FIG. 1 is a schematic illustration of the process of this invention as used to separate the asphaltenes in a dry powdery form.
FIG. 2 is a schematic illustration of the process of the invention as used to recover solvent from the asphaltenes through evaporation from an aqueous suspension.
Lines for heat exchangers, pumps and control valves are not shown in the figures.
The combined use of a centrifugal decanter and a dispersion dryer system is a completely new invention that solves, for the first time, long-recognized problems in recovering solvent from heat labile solid asphaltenes, described as insurmountable in the prior art. The improvement of this novel arrangement of equipment over prior art systems using only hydrocyclones or centrifuges for solvent recovery permits surprisingly high recovery of expensive solvents. Typically, the asphaltene slurry obtained from the bottom of the centrifugal decanter is highly concentrated in asphaltenes, about 40% by weight or more, compared with not more than 15% by weight by prior art methods, in which it has been virtually impossible to recover economically the solvent from said slurry.
Another important feature of the present invention is that it allows thorough washing of the asphaltenes, and essentially complete elimination of resins from the precipitated solids. This resin removal operation is essential for producing nonsticky asphaltenes, which may be dried in the dispersion dryer without fouling the dryer walls. This very efficient washing operation is permitted only because of the concentrated asphaltene slurry produced by the centrifugal decanter, which eliminates the large solvent recirculation that has been required in prior art methods.

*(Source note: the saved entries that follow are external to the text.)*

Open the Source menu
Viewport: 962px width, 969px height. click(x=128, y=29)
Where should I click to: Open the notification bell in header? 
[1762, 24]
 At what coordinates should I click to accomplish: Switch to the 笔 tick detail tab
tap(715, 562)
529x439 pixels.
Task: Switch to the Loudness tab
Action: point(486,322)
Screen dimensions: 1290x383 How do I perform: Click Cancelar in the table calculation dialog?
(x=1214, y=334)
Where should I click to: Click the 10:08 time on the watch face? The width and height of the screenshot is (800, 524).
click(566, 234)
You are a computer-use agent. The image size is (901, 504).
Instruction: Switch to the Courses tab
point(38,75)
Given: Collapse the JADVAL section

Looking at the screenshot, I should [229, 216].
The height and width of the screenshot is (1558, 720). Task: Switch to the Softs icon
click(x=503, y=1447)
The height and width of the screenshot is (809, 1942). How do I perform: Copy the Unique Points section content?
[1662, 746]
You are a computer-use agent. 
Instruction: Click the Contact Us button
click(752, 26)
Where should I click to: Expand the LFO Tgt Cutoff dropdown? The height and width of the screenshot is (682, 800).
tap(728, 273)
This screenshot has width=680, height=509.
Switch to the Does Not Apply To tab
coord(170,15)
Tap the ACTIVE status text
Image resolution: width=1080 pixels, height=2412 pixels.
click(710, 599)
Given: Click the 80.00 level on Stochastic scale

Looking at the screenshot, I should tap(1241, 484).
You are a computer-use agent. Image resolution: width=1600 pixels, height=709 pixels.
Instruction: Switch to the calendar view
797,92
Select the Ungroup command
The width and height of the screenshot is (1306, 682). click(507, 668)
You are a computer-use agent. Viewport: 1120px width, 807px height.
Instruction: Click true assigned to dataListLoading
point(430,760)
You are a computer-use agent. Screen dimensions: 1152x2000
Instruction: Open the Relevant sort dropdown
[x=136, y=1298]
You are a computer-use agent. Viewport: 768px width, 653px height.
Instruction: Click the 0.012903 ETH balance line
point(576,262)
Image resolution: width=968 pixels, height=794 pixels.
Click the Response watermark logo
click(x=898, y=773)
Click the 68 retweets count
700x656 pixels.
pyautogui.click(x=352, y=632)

This has important economic significance in reducing evaporation and drying costs. The low concentration of solvent in the asphaltene slurry obtained with the centrifugal decanter makes it possible to recover the solvent in the dispersion dryer by means of direct heating at temperatures well below the asphaltene softening point, avoiding sticking and plugging during solvent evaporation.
Deasphalted oil yield is increased by an improved method for washing the solution entrained by the asphaltenes, and solvent recovery from those high softening point solids is increased by a process which can be economically scaled up to commercial application.
Summarizing some of the advantages gained using the present invention, it enables the selective extraction of a vary large fraction of oil and resins from petroleum residues using solvents, like hexane or naphthas, heavier than the solvents used in commercial processes today which have pentane as the heaviest solvent, and at the same time concentrates detrimental metals, such as vanadium and nickel, in the heat labile asphaltenes of high softening point.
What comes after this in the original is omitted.